Die Männerschule ist keine richtige Schule. Es ist ein Projekt als integrativer Bestandteil der Familienstärkungsprogramme in Peru. Es legt den Fokus darauf, Männer in ihrer Väterrolle zu stärken und sie aktiv an der Erziehung ihrer Kinder zu beteiligen. Workshops im Rahmen der "Männerschulen" sollen helfen, das Bild der Männer als "Herrscher" über die Familie zu verändern.

 

Väter stärken

Um Gewalt in Familien zu reduzieren und zu verhindern, dass Kinder von ihren Eltern getrennt werden müssen, legt SOS-Kinderdorf einen Fokus darauf, Männer in ihrer Väterrolle zu stärken und sie aktiv an der Erziehung ihrer Kinder zu beteiligen.

"Wir möchten nicht nur die Männer stärken, sondern für eine Gleichberechtigung zwischen Männern und Frauen sorgen, um so die Qualität des Familienlebens zu verbessern", erzählt Teresa Gruber, Peru Expertin bei SOS-Kinderdorf. "Die Eltern lernen in den Workshops ihre Kinder gewaltlos zu erziehen und ihnen ein Vorbild zu sein."

Die Workshops, die mittlerweile fixer Bestandteil an allen Standorten von SOS-Kinderdorf in Peru sind, können durch die Corona-Krise derzeit nicht in gewohnter Form stattfinden. "Doch gerade jetzt wäre es wichtig Familien zu helfen, mit Stress und Ängsten wegen Arbeitslosigkeit oder Heimunterricht umzugehen", sagt Gruber.

Väter mit ihren Kindern bei einem Workshop der "Männerschule".

 Häusliche Gewalt steigt enorm

Peru ist eines der Länder in Lateinamerika, in denen Frauen und Kinder am stärksten von häuslicher Gewalt betroffen sind. Schätzungen zu Folge haben über 70 Prozent aller Buben und Mädchen bereits Gewalt erlebt, in den meisten Fällen durch ihren eigenen Vater. Die Corona-Krise trifft Peru besonders stark. Mit über 300.000 Erkrankten und über 10.000 Toten liegt Peru an fünfter Stelle der am schwersten betroffenen Länder weltweit.


Die Schulen werden das ganze Jahr nicht mehr aufsperren.
Für Familien, die nun viel Zeit zuhause verbringen, fallen wichtige Unterstützungs- und Beratungssysteme weg!

Teresa Gruber
Peru Expertin

Im Mai hatten nach Angaben des Nationalen Statistikamts fast 80 Prozent der Bevölkerung kein Erwerbseinkommen. "Die wirtschaftlichen und psychischen Belastungen für die Familien sind enorm, dadurch steigt leider auch die Gefahr für Kinder und Frauen, häuslicher Gewalt zum Opfer zu fallen noch weiter an", erklärt Gruber.
 

In den Workshops können Männen ihr Bild über Frau und Familie korrigieren.

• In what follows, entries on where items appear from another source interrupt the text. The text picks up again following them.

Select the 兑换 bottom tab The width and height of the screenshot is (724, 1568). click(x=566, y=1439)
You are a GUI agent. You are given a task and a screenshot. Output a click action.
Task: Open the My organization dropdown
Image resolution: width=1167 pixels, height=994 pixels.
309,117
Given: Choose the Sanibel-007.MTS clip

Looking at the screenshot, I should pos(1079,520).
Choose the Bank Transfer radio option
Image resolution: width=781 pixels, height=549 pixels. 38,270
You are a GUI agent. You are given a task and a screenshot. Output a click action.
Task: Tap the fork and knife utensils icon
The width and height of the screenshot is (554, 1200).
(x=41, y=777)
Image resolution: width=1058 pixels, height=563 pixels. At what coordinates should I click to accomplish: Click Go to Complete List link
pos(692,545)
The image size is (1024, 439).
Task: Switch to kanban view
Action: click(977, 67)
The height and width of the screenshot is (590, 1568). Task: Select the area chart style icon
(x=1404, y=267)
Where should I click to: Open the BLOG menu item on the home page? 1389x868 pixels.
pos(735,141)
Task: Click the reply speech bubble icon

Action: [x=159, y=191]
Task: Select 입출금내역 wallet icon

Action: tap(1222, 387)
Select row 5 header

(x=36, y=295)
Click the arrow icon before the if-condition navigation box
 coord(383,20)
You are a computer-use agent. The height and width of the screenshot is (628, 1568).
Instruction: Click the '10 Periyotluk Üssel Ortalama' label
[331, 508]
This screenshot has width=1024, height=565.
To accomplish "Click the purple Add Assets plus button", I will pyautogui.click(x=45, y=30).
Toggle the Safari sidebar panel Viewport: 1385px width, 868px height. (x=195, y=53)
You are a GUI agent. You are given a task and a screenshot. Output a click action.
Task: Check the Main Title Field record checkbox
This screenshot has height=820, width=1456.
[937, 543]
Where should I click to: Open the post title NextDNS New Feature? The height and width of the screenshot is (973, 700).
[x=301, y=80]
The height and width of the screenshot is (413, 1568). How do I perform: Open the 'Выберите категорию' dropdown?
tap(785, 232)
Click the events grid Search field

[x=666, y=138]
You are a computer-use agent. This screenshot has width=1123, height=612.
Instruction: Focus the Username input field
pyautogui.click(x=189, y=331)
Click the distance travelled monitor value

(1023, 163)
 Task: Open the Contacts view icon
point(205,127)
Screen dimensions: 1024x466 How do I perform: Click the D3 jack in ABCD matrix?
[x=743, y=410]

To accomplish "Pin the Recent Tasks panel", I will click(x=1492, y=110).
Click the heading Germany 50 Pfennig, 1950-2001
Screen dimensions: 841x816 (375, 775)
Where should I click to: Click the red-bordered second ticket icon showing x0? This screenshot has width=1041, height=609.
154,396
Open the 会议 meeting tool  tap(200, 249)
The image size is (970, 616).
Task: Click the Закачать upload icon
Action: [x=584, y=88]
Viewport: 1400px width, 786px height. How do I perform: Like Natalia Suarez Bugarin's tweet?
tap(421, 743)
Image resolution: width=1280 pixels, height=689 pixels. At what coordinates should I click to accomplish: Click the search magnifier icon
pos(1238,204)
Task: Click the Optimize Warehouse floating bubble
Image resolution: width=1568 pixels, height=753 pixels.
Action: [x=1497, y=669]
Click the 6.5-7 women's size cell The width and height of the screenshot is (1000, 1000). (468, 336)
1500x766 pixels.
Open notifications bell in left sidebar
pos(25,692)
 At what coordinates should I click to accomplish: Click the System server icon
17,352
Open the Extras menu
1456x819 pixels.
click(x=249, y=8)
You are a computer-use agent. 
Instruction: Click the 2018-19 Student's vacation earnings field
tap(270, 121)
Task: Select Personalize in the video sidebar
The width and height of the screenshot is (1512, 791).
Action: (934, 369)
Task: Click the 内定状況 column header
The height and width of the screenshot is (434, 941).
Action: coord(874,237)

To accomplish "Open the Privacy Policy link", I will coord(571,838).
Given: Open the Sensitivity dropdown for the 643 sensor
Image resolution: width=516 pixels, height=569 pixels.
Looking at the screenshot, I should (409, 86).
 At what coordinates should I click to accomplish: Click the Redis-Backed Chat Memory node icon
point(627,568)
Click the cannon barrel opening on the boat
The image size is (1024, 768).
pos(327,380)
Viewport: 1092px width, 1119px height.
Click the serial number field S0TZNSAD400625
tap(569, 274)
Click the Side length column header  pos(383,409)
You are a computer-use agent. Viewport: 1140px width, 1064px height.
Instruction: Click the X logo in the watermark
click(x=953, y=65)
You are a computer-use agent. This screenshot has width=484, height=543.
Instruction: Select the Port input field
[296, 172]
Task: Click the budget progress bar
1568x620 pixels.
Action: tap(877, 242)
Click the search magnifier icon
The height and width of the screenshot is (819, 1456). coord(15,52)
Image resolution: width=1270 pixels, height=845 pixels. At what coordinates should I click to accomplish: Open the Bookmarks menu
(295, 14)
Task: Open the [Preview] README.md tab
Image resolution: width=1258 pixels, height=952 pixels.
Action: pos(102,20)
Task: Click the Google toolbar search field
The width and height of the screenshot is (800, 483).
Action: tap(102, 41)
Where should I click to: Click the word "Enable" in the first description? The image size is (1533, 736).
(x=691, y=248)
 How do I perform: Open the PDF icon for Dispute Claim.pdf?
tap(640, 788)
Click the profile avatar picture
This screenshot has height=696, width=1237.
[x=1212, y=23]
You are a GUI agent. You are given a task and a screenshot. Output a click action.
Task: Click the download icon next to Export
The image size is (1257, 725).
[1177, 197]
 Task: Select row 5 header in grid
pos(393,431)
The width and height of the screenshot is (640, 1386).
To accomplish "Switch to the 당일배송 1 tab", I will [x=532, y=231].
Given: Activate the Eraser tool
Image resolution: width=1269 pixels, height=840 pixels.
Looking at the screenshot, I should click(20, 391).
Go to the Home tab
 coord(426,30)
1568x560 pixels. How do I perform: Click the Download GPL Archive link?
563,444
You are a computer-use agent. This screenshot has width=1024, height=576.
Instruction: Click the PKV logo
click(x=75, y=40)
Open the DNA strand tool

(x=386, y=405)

Beratung und Therapie aus der Ferne

Alleine im Jahr 2019 wurden in Haushalten in Peru über 200.000 Fälle von häuslicher Gewalt registriert. Durch die hohen Belastungen für Familien in der Corona-Krise nehmen die Fälle von häuslicher Gewalt weiter zu.

"Helplines im Land sind in den letzten Monaten regelrecht von Anrufen überflutet worden", sagt Gruber. "Hinzu kommt, dass Gewalt an Kindern und Frauen weniger bemerkt wird, wenn Kinder nicht in die Schule gehen und Frauen sich nicht direkt an Beratungsstellen wenden können." Es brauche unbedingt Unterstützungsmöglichkeiten aus der Ferne für die gesamten Familien.

Die Beraterinnen und Berater von SOS-Kinderdorf, die im Rahmen von Familienstärkungsprogrammen auch mit Unterstützung aus Österreich über 350 Familien betreuen, sind aktuell in ständigem Austausch via Telefon und Videoanrufen. "Die Sozialarbeiterinnen telefonieren mindestens zweimal pro Woche mit den Familien, um ihnen psychosoziale Unterstützung zu bieten," erklärt Gruber. "Für die gefährdetsten Familien wurde auch die Möglichkeit geschaffen, Psychotherapie über Telefon und Videoanrufe zu erhalten." Viele Auswirkungen werde man erst nach Ende der Krise bemerken und dann noch einmal mehr Arbeit in den Kampf gegen häusliche Gewalt stecken müssen.
 

In den Männerschulen werden auch die Frauen eingeladen, wenn es zum Beispiel um Gleichberechtigung geht, im Haushalt und in Erziehungsfragen.